------ MATERIAL PROVIDED
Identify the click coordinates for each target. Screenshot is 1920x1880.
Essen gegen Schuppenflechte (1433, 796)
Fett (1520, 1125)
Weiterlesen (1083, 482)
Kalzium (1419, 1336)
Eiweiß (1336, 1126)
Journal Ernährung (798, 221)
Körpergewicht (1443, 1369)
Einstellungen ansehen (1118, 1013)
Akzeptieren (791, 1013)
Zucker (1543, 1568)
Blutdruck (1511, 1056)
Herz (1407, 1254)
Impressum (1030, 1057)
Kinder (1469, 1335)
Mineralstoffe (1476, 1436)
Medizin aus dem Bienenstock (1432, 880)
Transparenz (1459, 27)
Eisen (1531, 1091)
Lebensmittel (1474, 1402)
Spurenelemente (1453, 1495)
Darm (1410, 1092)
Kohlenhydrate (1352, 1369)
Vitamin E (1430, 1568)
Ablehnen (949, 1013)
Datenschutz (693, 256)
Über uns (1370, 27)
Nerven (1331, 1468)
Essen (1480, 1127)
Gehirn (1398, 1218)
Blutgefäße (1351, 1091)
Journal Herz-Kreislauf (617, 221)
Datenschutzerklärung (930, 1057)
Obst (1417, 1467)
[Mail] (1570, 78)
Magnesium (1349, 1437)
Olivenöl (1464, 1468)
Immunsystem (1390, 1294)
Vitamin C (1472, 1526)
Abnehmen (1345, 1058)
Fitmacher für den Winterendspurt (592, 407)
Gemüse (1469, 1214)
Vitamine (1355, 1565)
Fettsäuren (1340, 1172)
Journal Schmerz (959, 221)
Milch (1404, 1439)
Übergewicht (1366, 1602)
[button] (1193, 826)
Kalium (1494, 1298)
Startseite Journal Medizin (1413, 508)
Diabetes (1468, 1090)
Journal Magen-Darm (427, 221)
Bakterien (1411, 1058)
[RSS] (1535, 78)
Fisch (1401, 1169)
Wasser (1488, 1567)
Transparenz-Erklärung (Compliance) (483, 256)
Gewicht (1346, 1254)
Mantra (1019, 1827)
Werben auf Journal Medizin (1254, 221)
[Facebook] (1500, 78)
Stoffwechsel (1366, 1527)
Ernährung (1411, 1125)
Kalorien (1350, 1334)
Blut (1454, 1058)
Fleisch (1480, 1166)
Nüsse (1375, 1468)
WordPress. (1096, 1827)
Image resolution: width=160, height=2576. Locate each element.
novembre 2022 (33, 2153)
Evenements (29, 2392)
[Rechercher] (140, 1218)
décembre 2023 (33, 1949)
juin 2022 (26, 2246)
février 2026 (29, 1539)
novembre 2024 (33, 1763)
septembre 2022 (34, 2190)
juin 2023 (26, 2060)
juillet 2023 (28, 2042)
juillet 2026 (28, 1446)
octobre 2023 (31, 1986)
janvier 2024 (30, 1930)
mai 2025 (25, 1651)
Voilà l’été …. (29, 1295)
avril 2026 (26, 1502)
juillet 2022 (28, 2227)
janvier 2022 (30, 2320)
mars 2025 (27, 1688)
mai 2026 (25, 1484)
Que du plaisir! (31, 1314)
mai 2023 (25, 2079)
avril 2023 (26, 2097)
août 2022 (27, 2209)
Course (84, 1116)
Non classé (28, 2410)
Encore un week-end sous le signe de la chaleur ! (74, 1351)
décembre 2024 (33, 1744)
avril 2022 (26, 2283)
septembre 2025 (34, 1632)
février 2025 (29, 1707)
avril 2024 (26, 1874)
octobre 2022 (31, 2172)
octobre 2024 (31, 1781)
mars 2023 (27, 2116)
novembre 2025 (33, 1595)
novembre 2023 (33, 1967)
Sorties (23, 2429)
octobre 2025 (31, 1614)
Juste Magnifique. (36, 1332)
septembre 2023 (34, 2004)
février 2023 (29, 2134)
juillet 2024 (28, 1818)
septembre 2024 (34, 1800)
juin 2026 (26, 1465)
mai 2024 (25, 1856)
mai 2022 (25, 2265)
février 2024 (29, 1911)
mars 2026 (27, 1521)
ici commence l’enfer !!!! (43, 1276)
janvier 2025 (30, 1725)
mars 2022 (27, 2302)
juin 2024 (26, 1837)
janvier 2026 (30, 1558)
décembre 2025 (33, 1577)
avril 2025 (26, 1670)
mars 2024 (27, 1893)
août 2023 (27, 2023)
------------
**PROBLEM STATEMENT**
Starting at the line in the records above that contains "février 2025 (29, 1707)", output every line up to and including the last one, with nothing added.

**ANSWER FOR THE TASK**
février 2025 (29, 1707)
avril 2024 (26, 1874)
octobre 2022 (31, 2172)
octobre 2024 (31, 1781)
mars 2023 (27, 2116)
novembre 2025 (33, 1595)
novembre 2023 (33, 1967)
Sorties (23, 2429)
octobre 2025 (31, 1614)
Juste Magnifique. (36, 1332)
septembre 2023 (34, 2004)
février 2023 (29, 2134)
juillet 2024 (28, 1818)
septembre 2024 (34, 1800)
juin 2026 (26, 1465)
mai 2024 (25, 1856)
mai 2022 (25, 2265)
février 2024 (29, 1911)
mars 2026 (27, 1521)
ici commence l’enfer !!!! (43, 1276)
janvier 2025 (30, 1725)
mars 2022 (27, 2302)
juin 2024 (26, 1837)
janvier 2026 (30, 1558)
décembre 2025 (33, 1577)
avril 2025 (26, 1670)
mars 2024 (27, 1893)
août 2023 (27, 2023)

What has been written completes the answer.